Synopsis
Identifies n outliers in the given ExampleSet based on the distance to their k nearest neighbors.
Description
This operator performs a D^k_n Outlier Search according to the outlier detection approach recommended by Ramaswamy, Rastogi and Shim in "Efficient Algorithms for Mining Outliers from Large Data Sets". It is primarily a statistical outlier search based on a distance measure similar to the DB(p,D)-Outlier Search from Knorr and Ng. But it utilizes a distance search through the k-th nearest neighbourhood, so it implements some sort of locality as well.
The method states, that those objects with the largest distance to their k-th nearest neighbours are likely to be outliers respective to the data set, because it can be assumed, that those objects have a more sparse neighbourhood than the average objects. As this effectively provides a simple ranking over all the objects in the data set according to the distance to their k-th nearest neighbours, the user can specify a number of n objects to be the top-n outliers in the data set.
The operator supports cosine, sine or squared distances in addition to the euclidian distance which can be specified by a distance parameter.

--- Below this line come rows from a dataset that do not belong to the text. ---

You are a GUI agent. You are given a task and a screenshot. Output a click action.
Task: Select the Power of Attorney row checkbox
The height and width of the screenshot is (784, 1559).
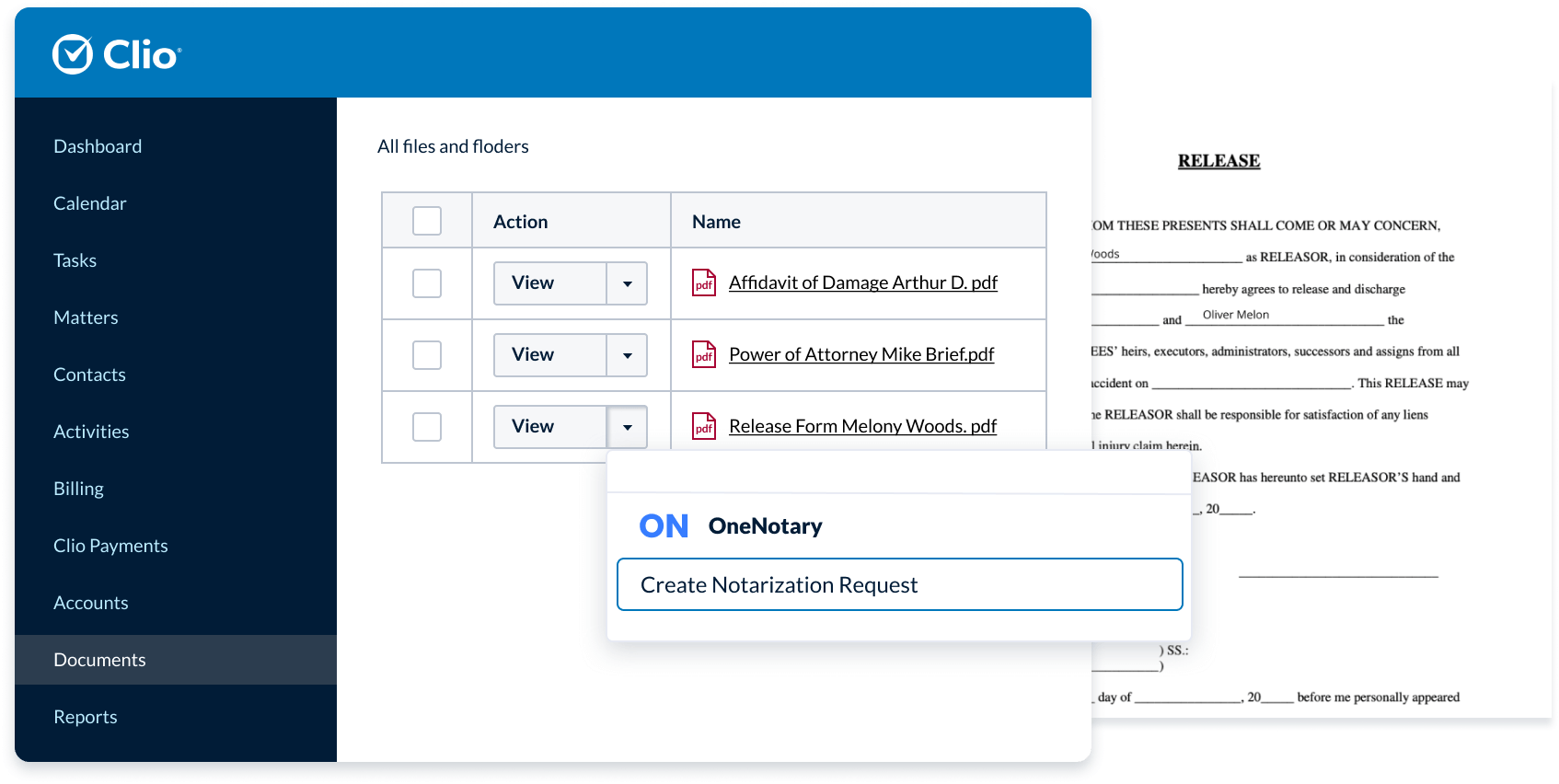(x=427, y=355)
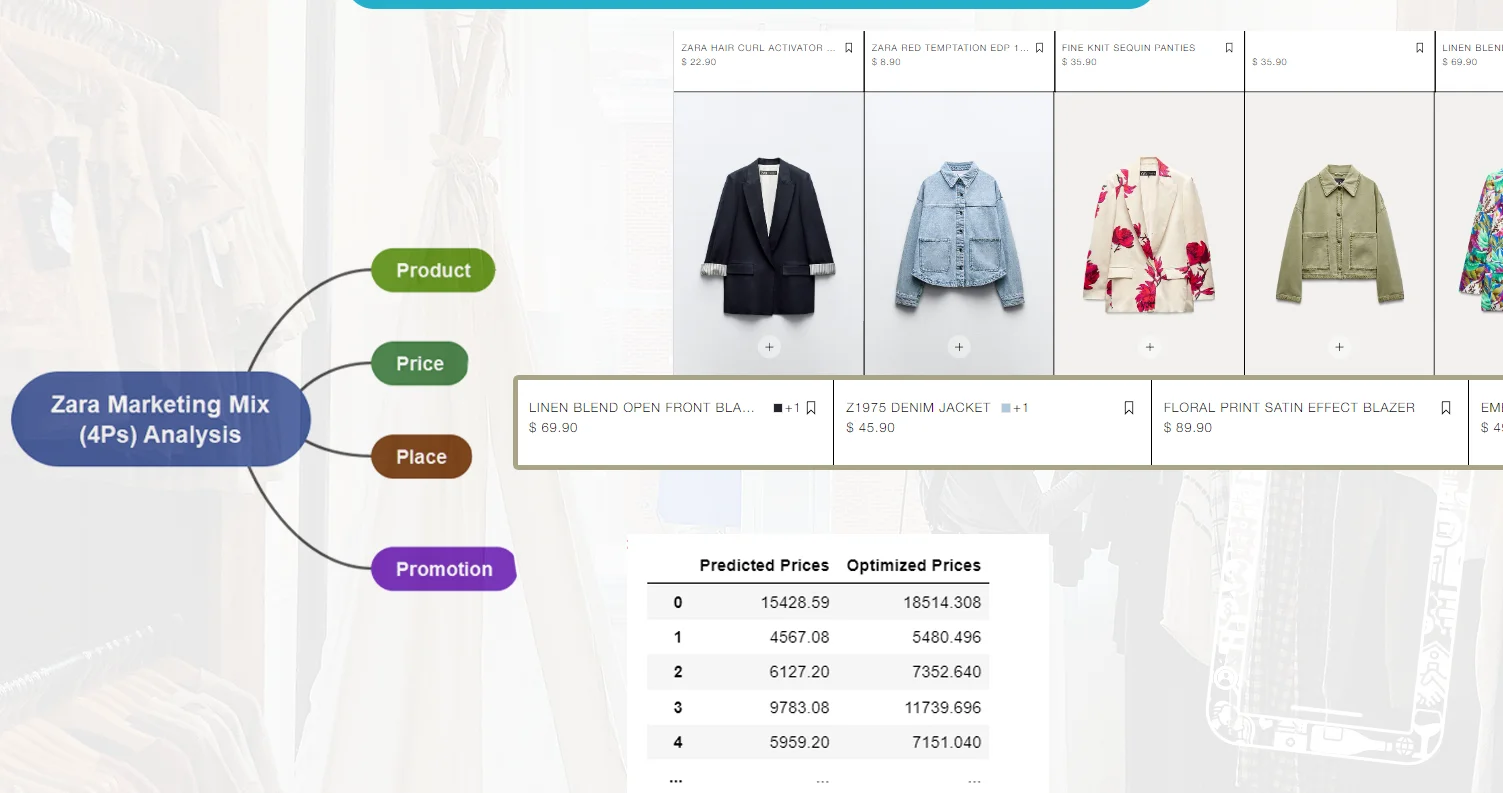Viewport: 1503px width, 793px height.
Task: Open the Linen Blend Open Front Blazer listing
Action: tap(641, 407)
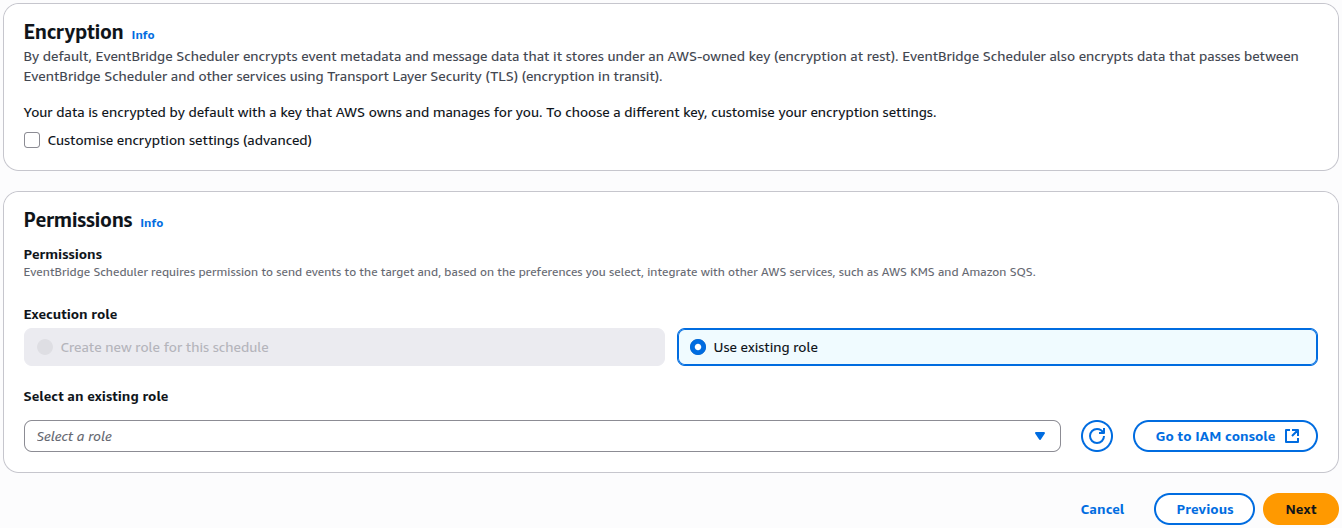The height and width of the screenshot is (528, 1342).
Task: Proceed using the orange Next button
Action: (1300, 509)
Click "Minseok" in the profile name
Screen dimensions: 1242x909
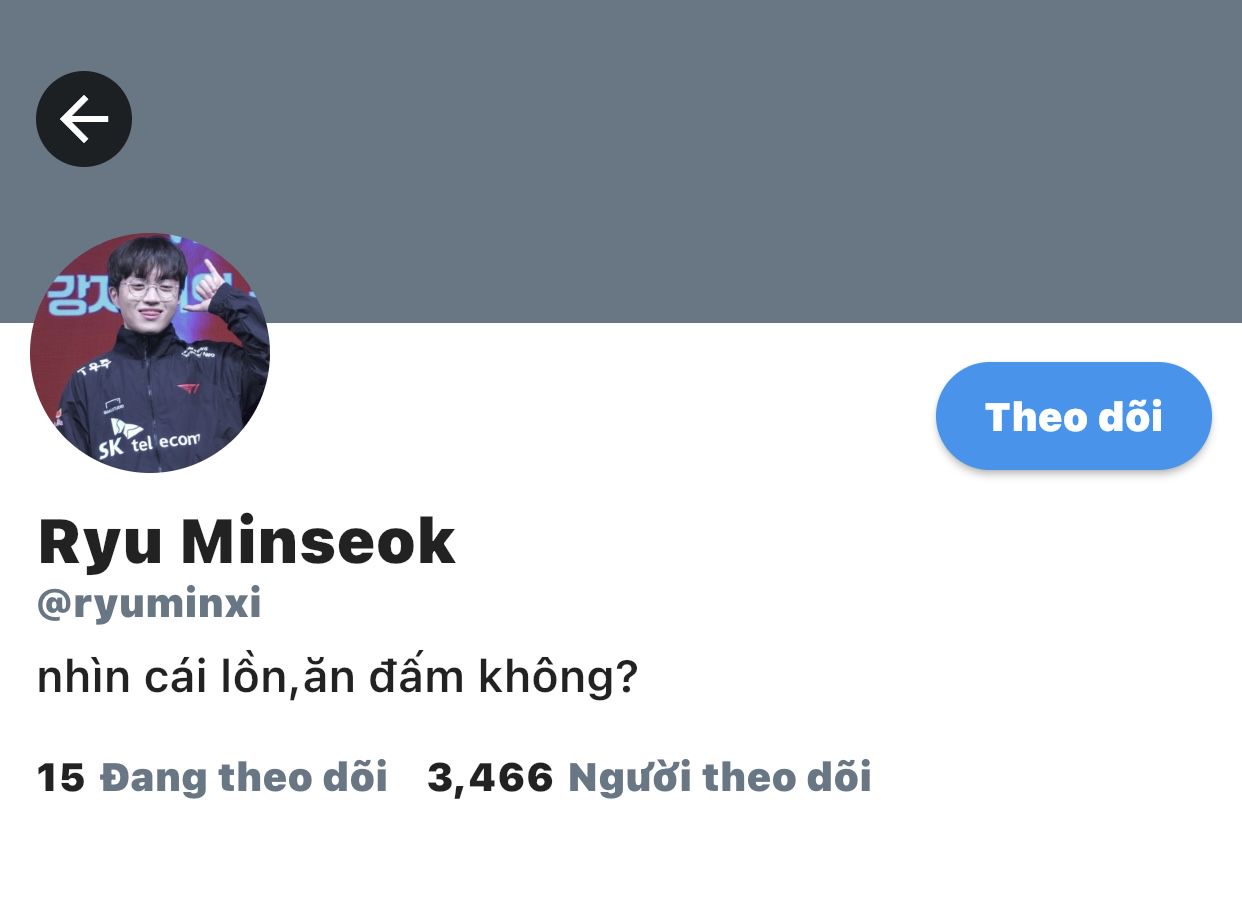point(317,541)
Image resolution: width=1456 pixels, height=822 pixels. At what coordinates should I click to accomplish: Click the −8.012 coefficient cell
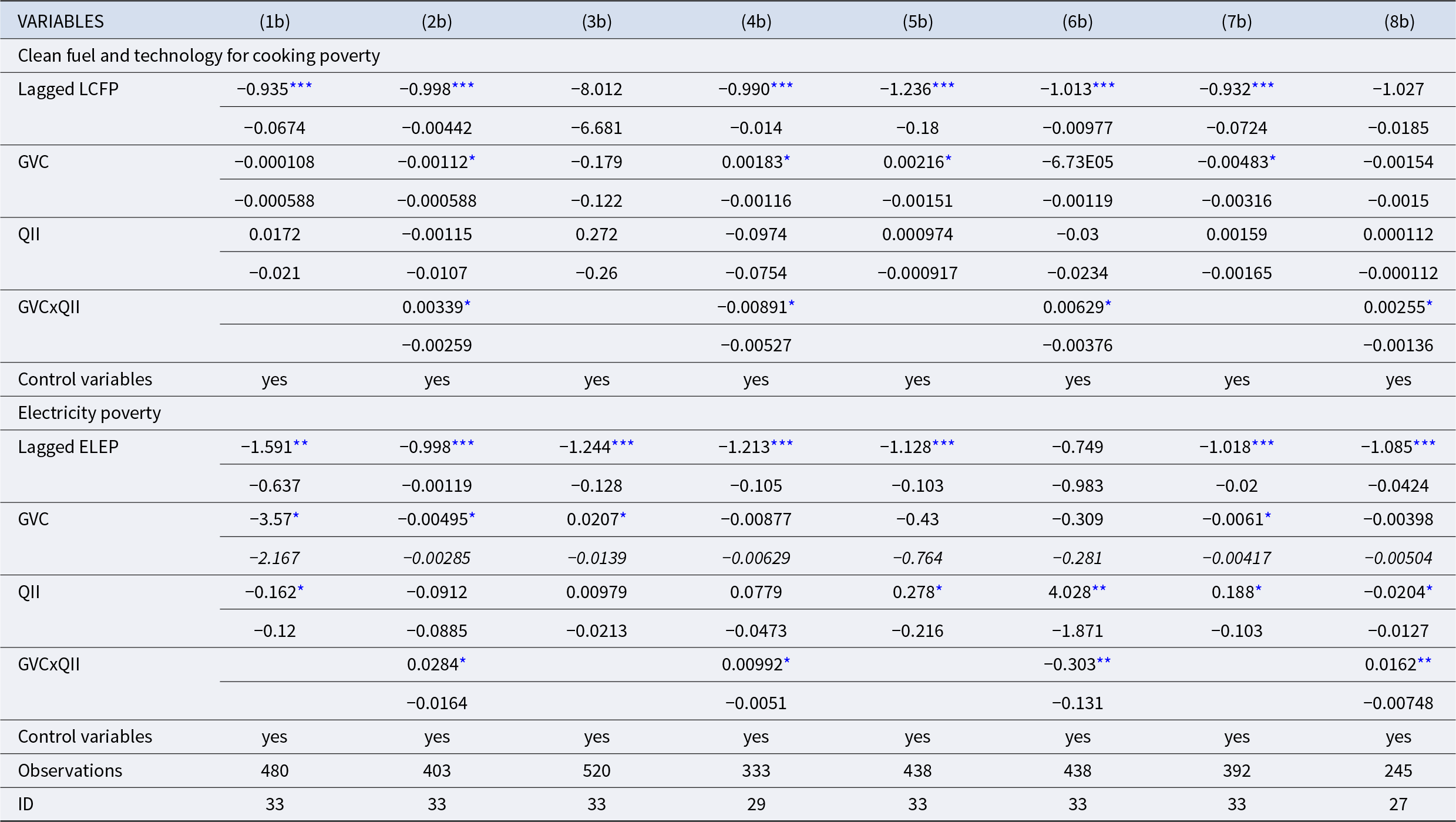click(596, 89)
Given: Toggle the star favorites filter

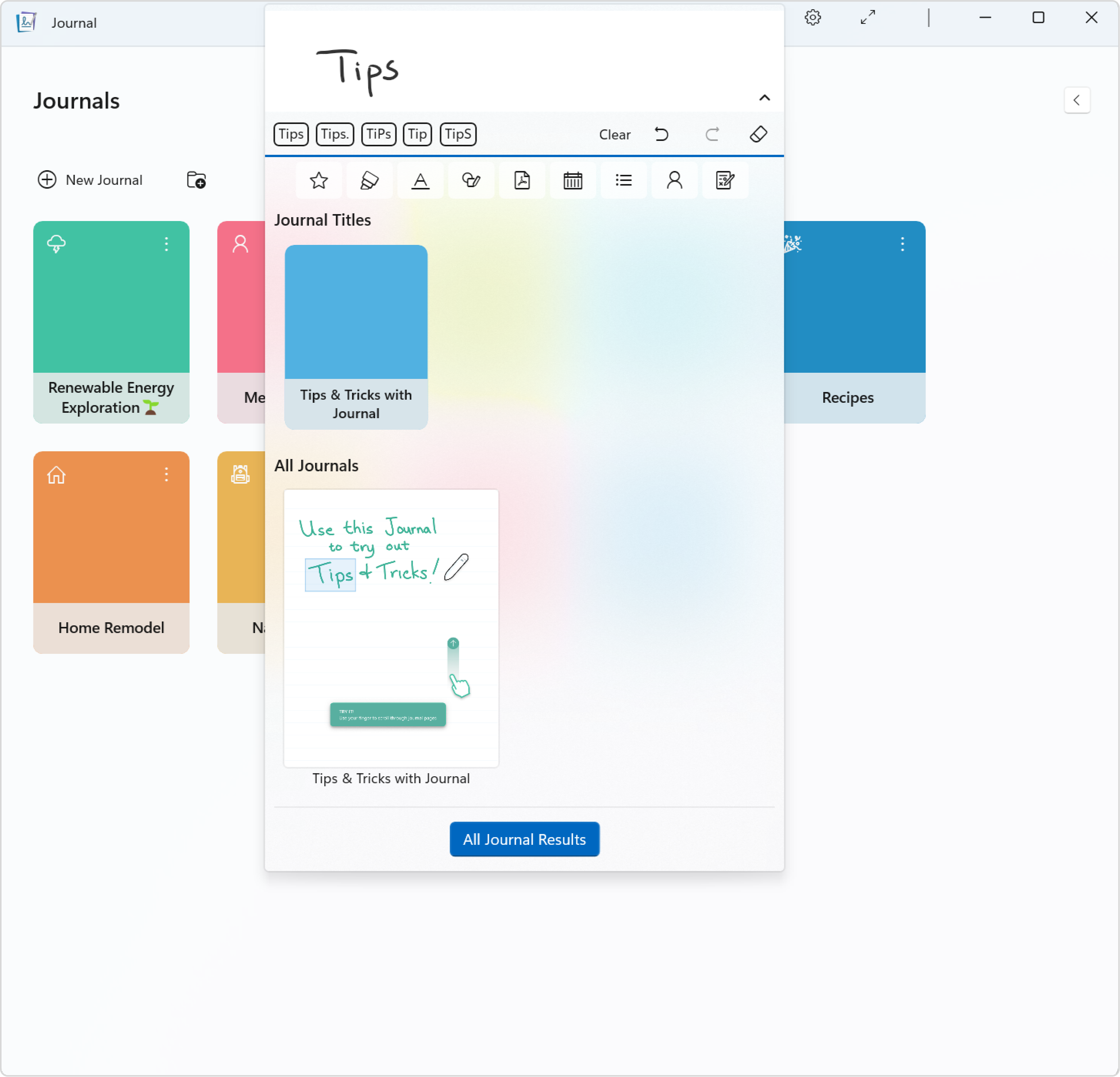Looking at the screenshot, I should click(x=318, y=181).
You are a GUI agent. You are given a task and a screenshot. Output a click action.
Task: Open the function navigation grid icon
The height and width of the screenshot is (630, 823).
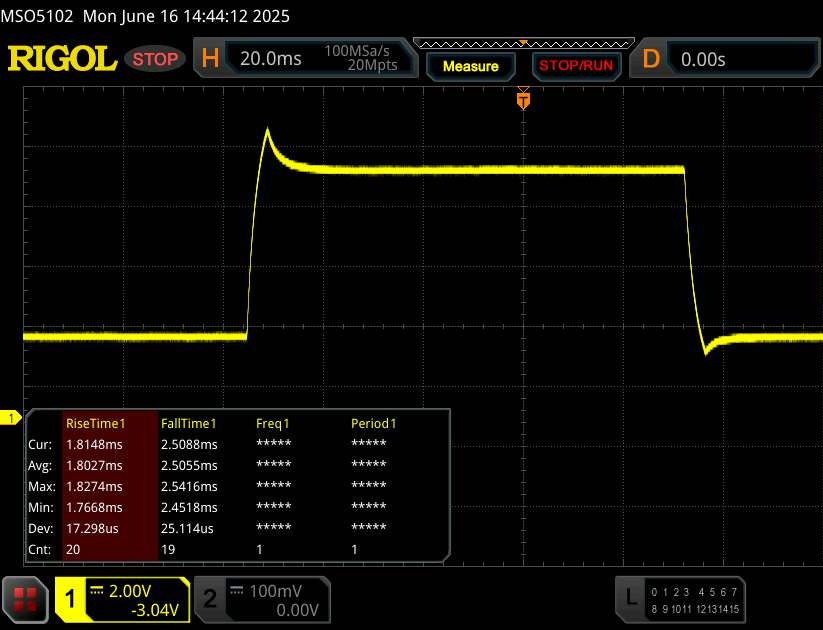pyautogui.click(x=26, y=599)
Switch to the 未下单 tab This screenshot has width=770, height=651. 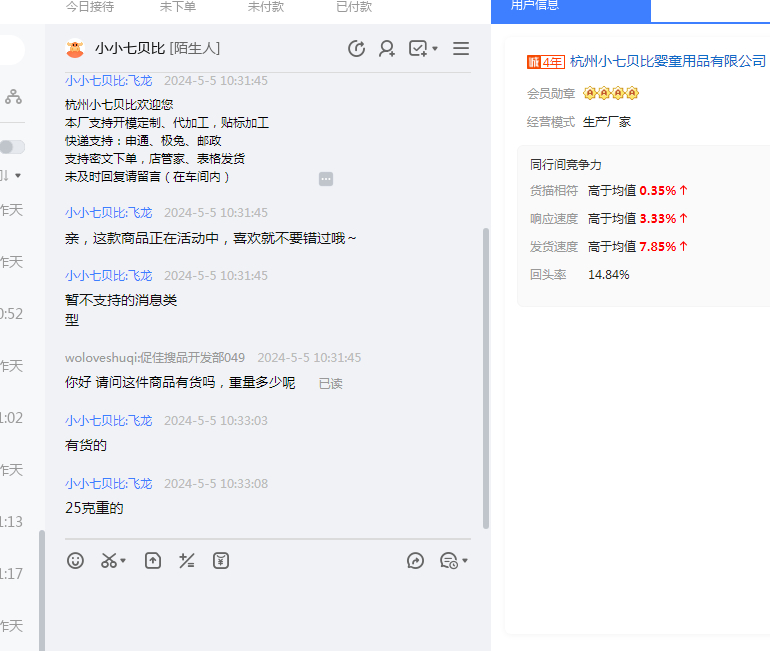coord(177,7)
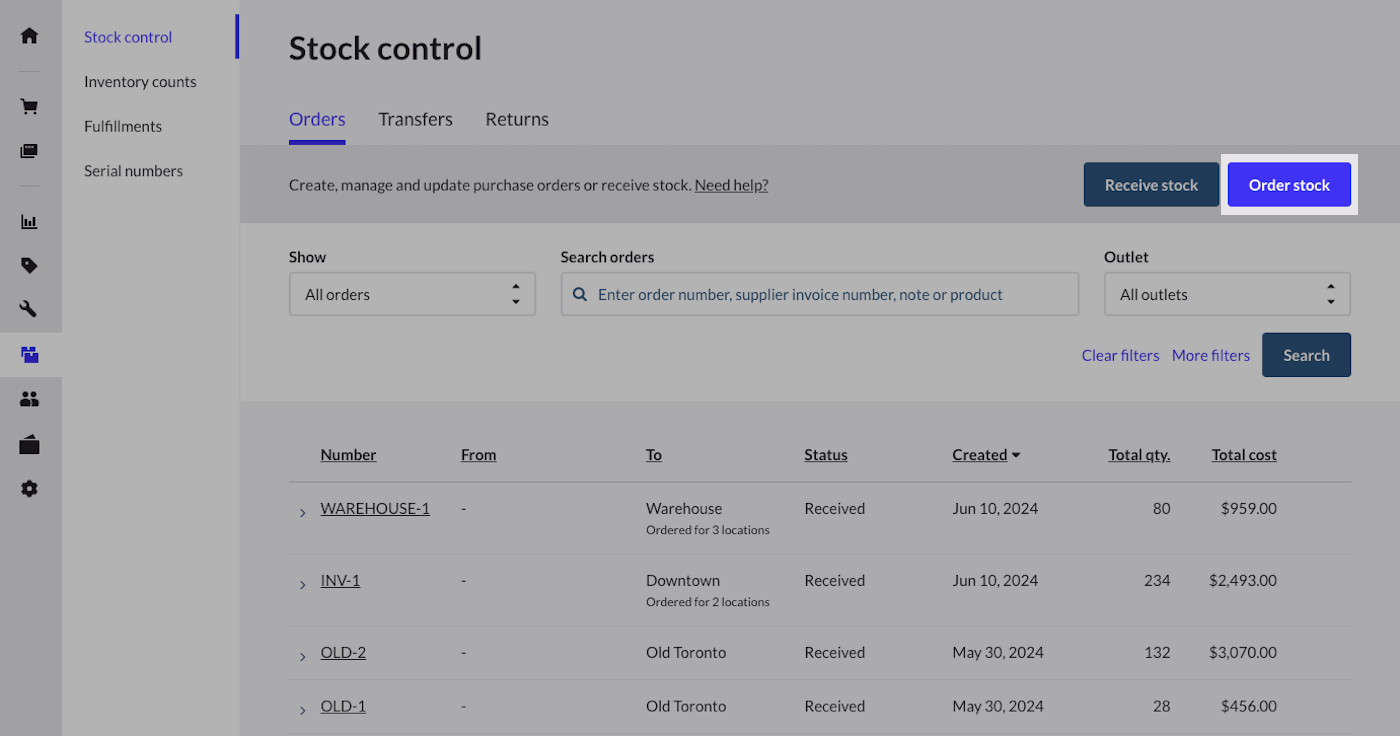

The Operator takes an example set and passes it on with an boolean top-n D^k outlier status in a new boolean-valued special outlier attribute indicating true (outlier) and false (no outlier).
Input
- example set input: expects: ExampleSetMetaData: #examples: = 0; #attributes: 0
Output
- example set output:
- original:
Parameters
- number of neighbors: Specifies the k value for the k-th nearest neighbours to be the analyzed.(default value is 10, minimum 1 and max is set to 1 million)
- number of outliers: The number of top-n Outliers to be looked for.(default value is 10, minimum 2 (internal reasons) and max is set to 1 million)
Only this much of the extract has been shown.